5
And as soon as he said that, the room went dark. Danny clicked on his flashlight and shined it around, but there was nothing. The bed was gone entirely, and save for some empty cardboard boxes and a trashcan, the room had been cleaned out.
He was scared. He thought that the best thing to do would be to pry a board off of a window and run, and that finishing the story would be a very, very bad idea indeed. Danny-Do- Good approached the boarded up window and put his hands around it. It was nailed tight, but not too tight. He could probably work it loose, and then free, with a little sweat and some resolve. He reached around a side where the board wasn’t quite flush with window and wiggled a hand underneath. He pulled, and as he did so, the ring in his pocket grew warm, and then hot. It singed his leg, causing Danny to wince and stumble backward.
A deal’s a deal, he thought. He retraced his steps and left the hospital. Did he really need to repair his hut? He suddenly thought that he could live without it, but—
A deal’s a deal.
Danny went home that evening and did not sleep. He did not sleep because he did not want to dream. The woman would almost certainly be in his dream and he did not care to meet her in his dreams.
His parents saw how tired and worn he looked, and they thought it best to not scold him for letting his meatloaf grow cold. He had the look of a boy who had seen a ghost, and his dad reasoned that his son’s own imagination was punishment enough.
* * *
The next morning, Danny-Do-Good did a thing he had never done before. He skipped class. Sixth grade social studies had to wait. He walked right past the room and ducked behind a nearby stairwell. There was window above the stairwell that led to a courtyard. The courtyard had a large oak in the center, and the oak had, in step with its surroundings, began to shed its signs of life and welcome in the proper form of autumn. It was quite a big tree indeed, and the trunk was concave on the bottom, so much so that a little boy like Danny-Do-Good could practically hide in it.

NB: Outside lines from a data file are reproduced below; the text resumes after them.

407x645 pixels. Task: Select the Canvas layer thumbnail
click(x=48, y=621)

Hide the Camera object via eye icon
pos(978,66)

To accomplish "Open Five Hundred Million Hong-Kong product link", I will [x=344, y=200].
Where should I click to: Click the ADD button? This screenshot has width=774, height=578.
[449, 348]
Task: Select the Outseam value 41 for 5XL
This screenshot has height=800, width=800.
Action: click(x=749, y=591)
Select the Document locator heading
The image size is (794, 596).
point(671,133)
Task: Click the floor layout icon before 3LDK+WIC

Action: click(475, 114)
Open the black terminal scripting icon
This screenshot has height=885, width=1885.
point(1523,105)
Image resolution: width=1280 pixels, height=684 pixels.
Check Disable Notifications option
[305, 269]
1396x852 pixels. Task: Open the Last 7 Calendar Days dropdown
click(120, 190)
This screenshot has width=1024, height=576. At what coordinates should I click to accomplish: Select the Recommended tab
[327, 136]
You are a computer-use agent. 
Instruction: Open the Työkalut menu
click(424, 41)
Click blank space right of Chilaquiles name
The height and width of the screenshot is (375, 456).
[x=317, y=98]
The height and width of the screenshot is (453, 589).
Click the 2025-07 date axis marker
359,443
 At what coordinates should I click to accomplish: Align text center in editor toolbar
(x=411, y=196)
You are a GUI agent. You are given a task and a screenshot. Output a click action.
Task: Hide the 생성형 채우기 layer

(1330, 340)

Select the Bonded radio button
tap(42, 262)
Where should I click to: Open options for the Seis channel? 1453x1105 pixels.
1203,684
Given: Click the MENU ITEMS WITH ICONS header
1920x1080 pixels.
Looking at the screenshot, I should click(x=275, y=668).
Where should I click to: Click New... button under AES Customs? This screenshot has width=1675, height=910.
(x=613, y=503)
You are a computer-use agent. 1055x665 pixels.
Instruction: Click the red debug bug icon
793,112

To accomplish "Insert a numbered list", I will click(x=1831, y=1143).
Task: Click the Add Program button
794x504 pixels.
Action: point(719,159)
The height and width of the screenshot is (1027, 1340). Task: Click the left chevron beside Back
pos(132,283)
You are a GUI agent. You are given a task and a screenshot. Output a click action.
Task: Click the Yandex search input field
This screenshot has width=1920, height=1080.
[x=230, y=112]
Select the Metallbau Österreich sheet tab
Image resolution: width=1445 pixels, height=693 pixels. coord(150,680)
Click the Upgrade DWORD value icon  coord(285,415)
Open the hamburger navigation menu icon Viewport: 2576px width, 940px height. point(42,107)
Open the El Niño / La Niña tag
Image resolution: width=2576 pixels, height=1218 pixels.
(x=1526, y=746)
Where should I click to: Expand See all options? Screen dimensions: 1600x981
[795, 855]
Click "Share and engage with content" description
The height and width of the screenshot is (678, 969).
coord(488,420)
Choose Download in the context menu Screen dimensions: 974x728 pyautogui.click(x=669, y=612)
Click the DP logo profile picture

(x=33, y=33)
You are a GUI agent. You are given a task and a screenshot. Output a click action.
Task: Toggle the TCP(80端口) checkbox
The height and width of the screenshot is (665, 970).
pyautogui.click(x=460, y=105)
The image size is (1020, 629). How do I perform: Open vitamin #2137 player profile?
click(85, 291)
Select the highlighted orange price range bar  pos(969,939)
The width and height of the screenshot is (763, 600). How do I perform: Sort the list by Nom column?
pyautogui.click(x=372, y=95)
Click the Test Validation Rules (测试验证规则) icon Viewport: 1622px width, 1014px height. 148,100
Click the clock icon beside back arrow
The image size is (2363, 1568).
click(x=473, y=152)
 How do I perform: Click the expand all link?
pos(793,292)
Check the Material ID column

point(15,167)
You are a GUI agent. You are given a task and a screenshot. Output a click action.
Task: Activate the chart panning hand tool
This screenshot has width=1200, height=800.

Danny hid in the tree and unfolded a stack of paper that he’d stolen from the teacher’s desk in his home room (Sometimes stealing was ok, Danny-Do-Good thought, and especially if you needed to make a ghost happy and had forgotten your notebooks).
That afternoon, under that tree, Danny wrote of the story of Martha “Gram” Silver, a girl who lost her parents in a car wreck and was sent to live with her grandparents. They had a farm in the countryside, and the farm was filled with fairies. Nobody could see the fairies but Martha, and her grandparents scolded her when she told them about them. Her friends, what few she had in the country, laughed in her face, but Martha made friends with the fairies all the same.
And the adventures that the fairies sent her on! Danny-Do-Good did not have enough paper for all of it, but Martha Silver went to places that no explorer had ever seen. She crossed from one world to the next, battled evil powers that were beyond the imaginations of most people, and for a time, was the one person that preserved the ordinary world from disappearing into darkness.